Stars defenseman Julius Honka fended off Dominic Moore as he carried the puck across the blue line Thursday, but Honka didn’t see Noel Acciari, positioned perfectly to deliver a bone-shattering hit. It sent the TD Garden crowd into a frenzy and was one of Acciari’s nine hits in the game.
He had eight the game before against the Predators, and his physical play is something the Bruins are quickly starting to appreciate. Acciari is doling out heavy but clean hits, something that can be difficult to achieve considering how closely plays are scrutinized in the interest of player safety.
“He hits guys looking in the eye,” Cassidy said. “He hits like a football player. It’s always shoulders square, going right at that guy. Rarely do I remember him blowing anybody up from behind. I don’t think he’s ever looked for those hits.
“He looks for hits in open ice, which is rare now to do that. He sneaks up on people. It’s like Bergy [Patrice Bergeron] when he forechecks with his sticks and angles and before you know it they’re in a bad spot.
“With Noel, it’s more he’s there and they don’t think he’s there yet and, bang, he’s in your face.
“It seems like every hit and you’re in the box and he managed to stay out. Why is that? I think because his elbows are down and it’s a skill for him and been a nice addition to our group, guys who change the momentum and keep the other team on their toes.”
Acciari said his physical style started in college at Providence. At the pro level, he has honed his skills by working with Kim Brandvold, the Bruins’ skating coach. At 5 feet 10 inches and 208 pounds, Acciari isn’t going to be bigger than every opponent. But he utilizes a strong base, something Brandvold helped him refine.
“It’s helped me mentally and to be as strong as I am on my skates and be aware to get hits,” Acciari said. “I worked on it the last few years and he’s been great.
“Just being able to throw these hits with good angles starts with my footwork, and he’s been a part of it. I never did many skating clinics when I was younger, so it’s all new to me.”
The 25-year-old Acciari, who has played in 44 NHL games, scored his first goal Tuesday against Nashville.
Cassidy said Acciari also is skilled on the penalty kill — an area they’d like to add him to.
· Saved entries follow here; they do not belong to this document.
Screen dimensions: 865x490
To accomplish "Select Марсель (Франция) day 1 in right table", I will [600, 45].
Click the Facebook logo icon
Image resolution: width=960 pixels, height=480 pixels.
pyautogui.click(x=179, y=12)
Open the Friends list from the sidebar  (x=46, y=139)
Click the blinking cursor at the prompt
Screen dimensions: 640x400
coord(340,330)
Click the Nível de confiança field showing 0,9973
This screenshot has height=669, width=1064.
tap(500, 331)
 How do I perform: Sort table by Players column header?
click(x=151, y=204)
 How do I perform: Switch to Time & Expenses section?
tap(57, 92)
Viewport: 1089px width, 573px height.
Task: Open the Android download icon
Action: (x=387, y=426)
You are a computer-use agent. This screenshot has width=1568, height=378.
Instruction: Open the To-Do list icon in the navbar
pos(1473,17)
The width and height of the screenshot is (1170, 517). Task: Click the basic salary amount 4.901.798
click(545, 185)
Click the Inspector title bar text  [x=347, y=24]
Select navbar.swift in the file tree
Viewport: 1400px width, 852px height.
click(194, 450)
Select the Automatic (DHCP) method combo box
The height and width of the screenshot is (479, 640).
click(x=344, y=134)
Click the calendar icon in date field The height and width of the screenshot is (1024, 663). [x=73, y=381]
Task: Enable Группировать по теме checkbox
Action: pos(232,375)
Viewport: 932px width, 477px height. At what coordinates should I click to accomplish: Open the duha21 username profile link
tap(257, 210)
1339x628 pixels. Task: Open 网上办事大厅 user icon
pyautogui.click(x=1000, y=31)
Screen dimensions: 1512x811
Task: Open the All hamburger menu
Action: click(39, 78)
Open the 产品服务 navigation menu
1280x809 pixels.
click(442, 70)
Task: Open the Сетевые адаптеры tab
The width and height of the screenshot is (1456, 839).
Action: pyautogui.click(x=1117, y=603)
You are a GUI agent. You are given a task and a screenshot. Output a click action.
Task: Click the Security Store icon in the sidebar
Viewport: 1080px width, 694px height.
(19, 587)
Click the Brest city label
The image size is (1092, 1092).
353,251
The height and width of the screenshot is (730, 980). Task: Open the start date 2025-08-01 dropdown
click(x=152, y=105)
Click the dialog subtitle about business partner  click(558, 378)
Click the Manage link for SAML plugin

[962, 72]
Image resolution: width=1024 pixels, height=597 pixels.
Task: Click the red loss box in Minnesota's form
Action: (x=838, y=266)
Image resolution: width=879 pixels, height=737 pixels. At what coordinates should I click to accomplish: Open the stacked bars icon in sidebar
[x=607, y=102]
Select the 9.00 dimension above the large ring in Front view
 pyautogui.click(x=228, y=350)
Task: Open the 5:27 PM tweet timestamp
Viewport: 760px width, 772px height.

Acciari wasn’t the only hard hitter at practice. The Bruins had a visit from Patriots safety Patrick Chung, who watched the players practice from the bench, then joined them on the ice for some drills toward the end.
Chung looked frustrated when a few passes bounced off his stick, but he finally scored at the end ( Anton Khudobin may have let the puck sneak through him).
“That was something set up ahead of time,” said Cassidy. “He wanted to skate with the fellas. Well, he looked pretty good. Knew what he was doing.
“Not sure we’re going to inject him into the lineup, but he looked like he was having fun out there.”